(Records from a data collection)
+++

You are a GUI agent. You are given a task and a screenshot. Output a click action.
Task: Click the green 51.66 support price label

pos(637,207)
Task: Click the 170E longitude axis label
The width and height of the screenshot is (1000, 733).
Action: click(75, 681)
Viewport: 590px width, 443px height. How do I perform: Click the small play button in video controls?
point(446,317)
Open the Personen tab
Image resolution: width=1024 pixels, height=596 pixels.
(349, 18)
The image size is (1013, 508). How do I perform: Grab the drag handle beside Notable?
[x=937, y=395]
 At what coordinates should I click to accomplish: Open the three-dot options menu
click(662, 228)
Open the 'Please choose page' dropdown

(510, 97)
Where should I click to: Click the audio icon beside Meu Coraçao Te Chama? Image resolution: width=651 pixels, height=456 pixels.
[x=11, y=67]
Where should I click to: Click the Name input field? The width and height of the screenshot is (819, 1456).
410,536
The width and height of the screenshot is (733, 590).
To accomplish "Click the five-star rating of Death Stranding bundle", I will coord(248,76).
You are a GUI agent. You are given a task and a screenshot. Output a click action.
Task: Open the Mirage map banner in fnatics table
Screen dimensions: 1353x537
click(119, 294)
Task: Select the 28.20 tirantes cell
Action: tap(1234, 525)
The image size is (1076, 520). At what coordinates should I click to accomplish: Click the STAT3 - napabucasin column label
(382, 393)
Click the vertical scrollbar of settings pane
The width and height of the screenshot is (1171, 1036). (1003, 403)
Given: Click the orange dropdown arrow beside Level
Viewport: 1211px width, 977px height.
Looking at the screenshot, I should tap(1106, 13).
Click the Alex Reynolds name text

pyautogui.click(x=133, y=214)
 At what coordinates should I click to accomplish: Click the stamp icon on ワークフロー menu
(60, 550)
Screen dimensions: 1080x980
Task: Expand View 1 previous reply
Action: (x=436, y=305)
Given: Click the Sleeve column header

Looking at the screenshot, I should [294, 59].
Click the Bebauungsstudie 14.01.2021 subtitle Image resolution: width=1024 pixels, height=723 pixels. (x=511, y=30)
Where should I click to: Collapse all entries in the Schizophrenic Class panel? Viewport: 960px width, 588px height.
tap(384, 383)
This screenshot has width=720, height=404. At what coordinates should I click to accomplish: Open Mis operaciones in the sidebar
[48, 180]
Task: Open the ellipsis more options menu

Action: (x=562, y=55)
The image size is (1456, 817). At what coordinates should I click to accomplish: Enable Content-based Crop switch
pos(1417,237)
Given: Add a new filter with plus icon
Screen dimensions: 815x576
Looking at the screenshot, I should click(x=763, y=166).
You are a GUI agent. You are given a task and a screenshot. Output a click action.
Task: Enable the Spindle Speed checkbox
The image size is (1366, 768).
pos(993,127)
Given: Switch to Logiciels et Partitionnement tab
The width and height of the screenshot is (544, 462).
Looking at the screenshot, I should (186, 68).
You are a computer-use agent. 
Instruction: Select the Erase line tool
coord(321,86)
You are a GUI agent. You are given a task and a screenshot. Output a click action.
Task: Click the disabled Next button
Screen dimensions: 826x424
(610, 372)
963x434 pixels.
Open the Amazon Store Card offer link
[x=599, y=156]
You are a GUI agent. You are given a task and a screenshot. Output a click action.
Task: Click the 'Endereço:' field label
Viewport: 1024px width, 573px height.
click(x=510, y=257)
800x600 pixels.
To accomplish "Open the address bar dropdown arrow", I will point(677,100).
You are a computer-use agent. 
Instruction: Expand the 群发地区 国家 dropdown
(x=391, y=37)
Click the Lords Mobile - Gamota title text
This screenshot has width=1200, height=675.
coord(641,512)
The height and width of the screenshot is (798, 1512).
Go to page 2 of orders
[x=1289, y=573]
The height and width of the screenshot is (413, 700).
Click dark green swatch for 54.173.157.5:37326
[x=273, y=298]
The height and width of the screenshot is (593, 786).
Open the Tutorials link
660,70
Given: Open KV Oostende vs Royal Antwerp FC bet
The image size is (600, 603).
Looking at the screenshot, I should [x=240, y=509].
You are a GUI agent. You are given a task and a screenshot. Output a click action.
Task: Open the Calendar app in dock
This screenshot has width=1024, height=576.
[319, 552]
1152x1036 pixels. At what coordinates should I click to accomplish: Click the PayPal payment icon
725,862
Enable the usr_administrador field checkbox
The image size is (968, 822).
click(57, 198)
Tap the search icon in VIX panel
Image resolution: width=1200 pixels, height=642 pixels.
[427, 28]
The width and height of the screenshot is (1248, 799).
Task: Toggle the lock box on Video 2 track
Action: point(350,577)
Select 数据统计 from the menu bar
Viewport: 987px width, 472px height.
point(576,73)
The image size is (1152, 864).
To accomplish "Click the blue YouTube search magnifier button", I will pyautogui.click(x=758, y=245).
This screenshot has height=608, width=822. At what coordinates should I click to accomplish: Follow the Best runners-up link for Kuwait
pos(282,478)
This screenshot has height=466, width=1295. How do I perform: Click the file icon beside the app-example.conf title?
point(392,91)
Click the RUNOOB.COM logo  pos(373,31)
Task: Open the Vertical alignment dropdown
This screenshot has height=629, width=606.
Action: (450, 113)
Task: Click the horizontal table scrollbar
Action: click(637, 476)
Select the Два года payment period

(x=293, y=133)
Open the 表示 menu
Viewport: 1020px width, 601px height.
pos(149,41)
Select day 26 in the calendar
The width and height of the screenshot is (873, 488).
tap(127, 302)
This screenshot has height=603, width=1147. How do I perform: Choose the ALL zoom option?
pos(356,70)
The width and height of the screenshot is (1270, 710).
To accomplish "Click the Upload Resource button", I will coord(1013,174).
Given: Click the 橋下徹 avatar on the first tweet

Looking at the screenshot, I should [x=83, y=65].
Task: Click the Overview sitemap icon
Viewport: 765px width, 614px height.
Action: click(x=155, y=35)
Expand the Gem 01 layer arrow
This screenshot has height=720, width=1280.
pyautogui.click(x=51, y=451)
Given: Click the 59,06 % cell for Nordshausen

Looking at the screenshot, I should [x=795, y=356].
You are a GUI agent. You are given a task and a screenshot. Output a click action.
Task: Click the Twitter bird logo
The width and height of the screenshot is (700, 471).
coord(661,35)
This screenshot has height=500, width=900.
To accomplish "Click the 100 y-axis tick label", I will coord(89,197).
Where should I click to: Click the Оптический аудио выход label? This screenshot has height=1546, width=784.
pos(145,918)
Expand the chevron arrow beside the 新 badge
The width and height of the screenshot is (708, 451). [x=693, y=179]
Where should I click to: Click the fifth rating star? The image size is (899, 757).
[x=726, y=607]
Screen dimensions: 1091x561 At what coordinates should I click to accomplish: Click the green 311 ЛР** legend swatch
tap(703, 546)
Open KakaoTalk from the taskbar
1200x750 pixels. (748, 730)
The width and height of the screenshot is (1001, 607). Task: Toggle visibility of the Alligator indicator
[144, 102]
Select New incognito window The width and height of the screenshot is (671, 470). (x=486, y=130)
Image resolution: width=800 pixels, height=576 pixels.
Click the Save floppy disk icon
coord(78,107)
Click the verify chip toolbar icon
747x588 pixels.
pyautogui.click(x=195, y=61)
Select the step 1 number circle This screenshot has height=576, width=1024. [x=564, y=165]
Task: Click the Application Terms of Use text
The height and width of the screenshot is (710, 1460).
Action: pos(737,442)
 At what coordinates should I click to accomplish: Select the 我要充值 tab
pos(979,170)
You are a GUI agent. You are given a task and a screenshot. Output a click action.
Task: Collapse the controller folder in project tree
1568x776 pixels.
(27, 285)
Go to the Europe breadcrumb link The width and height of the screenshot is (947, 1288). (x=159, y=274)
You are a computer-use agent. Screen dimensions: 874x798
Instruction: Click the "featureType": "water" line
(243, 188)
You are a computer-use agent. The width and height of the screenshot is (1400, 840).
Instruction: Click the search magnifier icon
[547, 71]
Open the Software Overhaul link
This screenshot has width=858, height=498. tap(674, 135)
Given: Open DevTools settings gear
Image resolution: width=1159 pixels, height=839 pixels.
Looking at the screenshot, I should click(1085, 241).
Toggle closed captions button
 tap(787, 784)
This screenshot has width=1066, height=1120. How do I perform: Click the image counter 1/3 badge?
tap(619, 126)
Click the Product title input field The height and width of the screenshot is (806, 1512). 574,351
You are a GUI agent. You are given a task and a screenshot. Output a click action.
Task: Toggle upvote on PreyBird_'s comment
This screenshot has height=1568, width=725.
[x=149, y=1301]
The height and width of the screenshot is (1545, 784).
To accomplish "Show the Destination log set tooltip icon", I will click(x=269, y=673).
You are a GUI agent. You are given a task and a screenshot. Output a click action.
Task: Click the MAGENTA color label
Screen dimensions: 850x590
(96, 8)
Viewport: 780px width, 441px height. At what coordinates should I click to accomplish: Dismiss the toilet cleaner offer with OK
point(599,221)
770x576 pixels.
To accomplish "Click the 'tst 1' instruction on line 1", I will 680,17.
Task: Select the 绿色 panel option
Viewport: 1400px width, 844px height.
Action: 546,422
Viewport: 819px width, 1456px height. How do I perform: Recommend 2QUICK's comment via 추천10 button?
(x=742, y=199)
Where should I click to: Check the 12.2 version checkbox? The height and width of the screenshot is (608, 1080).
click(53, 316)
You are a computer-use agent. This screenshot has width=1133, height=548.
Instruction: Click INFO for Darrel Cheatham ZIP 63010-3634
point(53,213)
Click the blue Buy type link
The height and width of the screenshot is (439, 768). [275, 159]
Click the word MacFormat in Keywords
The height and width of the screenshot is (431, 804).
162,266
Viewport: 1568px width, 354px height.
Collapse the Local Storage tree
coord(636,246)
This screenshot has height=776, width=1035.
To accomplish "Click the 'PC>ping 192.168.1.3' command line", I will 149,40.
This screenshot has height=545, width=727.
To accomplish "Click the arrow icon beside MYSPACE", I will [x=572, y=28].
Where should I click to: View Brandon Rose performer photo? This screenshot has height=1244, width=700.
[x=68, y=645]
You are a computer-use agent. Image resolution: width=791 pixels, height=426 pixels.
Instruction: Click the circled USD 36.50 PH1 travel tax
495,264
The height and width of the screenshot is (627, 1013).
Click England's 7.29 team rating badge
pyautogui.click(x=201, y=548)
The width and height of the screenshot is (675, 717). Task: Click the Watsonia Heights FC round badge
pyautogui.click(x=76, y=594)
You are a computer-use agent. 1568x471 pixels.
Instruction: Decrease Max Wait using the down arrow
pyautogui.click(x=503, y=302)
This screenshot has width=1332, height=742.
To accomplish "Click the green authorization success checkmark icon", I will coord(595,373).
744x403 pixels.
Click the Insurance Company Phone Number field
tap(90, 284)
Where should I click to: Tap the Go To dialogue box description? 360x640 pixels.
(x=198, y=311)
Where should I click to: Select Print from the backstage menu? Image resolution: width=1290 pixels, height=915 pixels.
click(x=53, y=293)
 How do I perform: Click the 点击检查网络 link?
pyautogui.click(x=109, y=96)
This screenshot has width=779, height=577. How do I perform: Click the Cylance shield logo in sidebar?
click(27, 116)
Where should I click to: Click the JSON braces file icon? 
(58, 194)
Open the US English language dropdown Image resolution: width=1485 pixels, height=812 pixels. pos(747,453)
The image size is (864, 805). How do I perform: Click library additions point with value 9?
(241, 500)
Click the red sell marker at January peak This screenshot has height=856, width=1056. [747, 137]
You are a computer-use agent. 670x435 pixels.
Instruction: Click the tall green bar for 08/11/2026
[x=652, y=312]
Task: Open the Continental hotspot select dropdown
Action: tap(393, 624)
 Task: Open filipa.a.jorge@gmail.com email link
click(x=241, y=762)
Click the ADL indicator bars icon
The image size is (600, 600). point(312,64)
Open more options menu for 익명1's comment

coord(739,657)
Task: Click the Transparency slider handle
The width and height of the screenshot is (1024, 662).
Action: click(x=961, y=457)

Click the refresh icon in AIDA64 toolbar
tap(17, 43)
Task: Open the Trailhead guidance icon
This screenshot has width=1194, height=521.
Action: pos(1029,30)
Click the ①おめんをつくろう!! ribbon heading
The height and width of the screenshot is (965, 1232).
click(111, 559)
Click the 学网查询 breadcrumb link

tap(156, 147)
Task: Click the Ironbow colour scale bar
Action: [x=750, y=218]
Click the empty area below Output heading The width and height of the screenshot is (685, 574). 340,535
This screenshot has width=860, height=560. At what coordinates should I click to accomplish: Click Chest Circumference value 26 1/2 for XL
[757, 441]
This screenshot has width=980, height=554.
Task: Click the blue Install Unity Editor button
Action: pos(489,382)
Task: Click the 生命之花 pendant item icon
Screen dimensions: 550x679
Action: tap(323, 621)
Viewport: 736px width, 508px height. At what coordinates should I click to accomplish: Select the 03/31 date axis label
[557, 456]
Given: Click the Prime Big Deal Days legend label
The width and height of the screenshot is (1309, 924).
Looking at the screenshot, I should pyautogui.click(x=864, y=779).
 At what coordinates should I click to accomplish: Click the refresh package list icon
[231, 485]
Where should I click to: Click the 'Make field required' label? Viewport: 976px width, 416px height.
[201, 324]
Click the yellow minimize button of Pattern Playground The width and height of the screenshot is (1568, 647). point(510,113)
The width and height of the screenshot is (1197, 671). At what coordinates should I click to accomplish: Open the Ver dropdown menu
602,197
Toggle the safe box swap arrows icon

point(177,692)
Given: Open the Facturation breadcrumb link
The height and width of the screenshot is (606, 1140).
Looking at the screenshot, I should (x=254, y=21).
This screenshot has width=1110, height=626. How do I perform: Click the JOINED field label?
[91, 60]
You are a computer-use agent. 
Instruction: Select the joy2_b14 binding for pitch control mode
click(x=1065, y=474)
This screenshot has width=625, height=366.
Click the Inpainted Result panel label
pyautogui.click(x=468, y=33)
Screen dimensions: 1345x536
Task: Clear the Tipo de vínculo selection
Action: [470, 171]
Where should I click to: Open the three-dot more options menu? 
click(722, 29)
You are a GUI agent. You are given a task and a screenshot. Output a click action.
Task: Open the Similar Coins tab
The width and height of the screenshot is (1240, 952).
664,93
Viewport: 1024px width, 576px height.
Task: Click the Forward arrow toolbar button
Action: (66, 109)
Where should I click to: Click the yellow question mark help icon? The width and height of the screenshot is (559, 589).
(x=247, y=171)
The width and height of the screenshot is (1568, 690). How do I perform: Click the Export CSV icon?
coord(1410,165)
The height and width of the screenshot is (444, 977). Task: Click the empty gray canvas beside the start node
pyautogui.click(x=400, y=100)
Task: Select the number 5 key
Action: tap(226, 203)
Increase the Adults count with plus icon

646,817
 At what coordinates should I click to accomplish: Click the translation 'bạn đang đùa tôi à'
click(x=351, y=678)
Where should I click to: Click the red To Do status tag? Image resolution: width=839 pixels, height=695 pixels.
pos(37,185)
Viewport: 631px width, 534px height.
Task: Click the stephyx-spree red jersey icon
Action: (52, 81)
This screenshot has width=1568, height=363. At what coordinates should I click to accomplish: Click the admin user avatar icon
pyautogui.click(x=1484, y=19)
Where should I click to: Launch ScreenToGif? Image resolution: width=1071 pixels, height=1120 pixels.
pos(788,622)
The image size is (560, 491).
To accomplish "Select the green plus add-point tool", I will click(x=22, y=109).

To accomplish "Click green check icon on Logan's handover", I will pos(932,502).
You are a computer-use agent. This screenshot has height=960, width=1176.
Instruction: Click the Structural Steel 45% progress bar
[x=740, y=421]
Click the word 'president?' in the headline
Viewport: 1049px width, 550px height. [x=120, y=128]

+++

**What to do**
Every line in the data that holds the string "will" should be copied.

**Solution to the exercise**
To accomplish "Click the five-star rating of Death Stranding bundle", I will coord(248,76).
To accomplish "Open the address bar dropdown arrow", I will point(677,100).
To accomplish "Click the blue YouTube search magnifier button", I will pyautogui.click(x=758, y=245).
To accomplish "Click the Upload Resource button", I will coord(1013,174).
To accomplish "Click the 100 y-axis tick label", I will coord(89,197).
To accomplish "Show the Destination log set tooltip icon", I will click(x=269, y=673).
To accomplish "Click the 'tst 1' instruction on line 1", I will 680,17.
To accomplish "Click the 'PC>ping 192.168.1.3' command line", I will 149,40.
To accomplish "Click the arrow icon beside MYSPACE", I will [x=572, y=28].
To accomplish "Click the green authorization success checkmark icon", I will coord(595,373).
To accomplish "Select the green plus add-point tool", I will click(x=22, y=109).
To accomplish "Click green check icon on Logan's handover", I will pos(932,502).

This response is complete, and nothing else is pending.